Data extract: Begin

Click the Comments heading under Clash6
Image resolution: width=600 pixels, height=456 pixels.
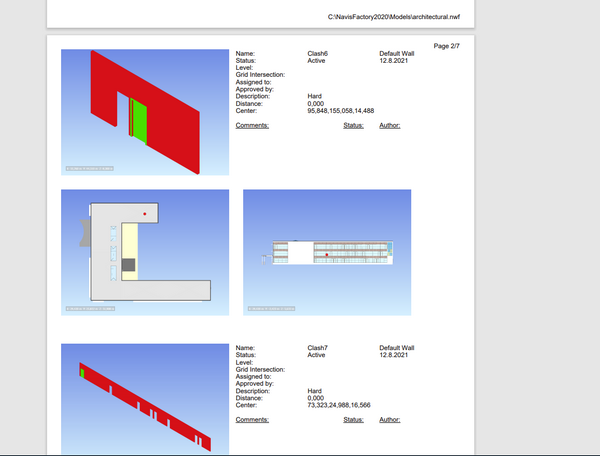[252, 126]
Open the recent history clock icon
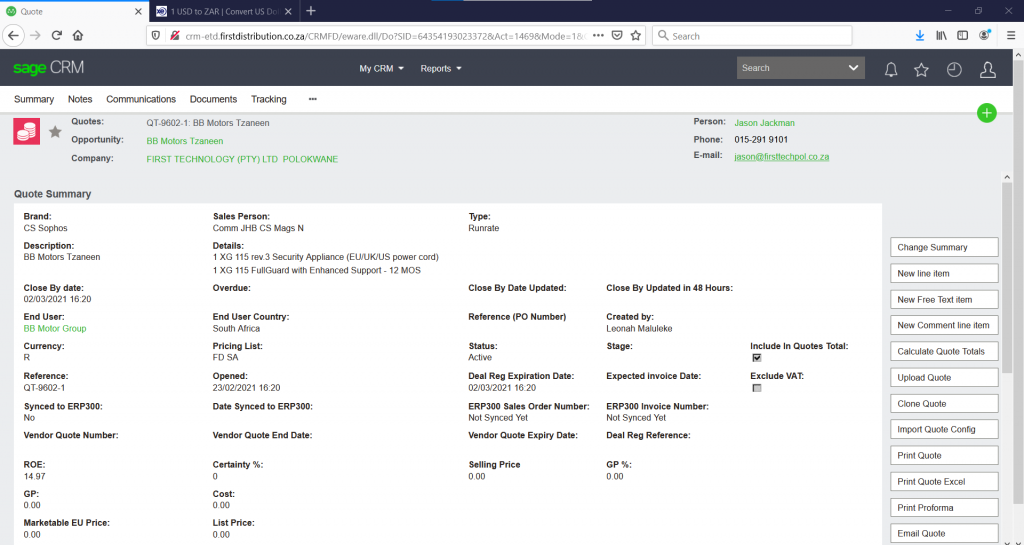1024x545 pixels. [x=954, y=69]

Data extract: End

## Assignment
Return an exact transcription of the entries above, excluding each image.

## Result for this task
Click the Comments heading under Clash6
Image resolution: width=600 pixels, height=456 pixels.
[252, 126]
Open the recent history clock icon
1024x545 pixels. [x=954, y=69]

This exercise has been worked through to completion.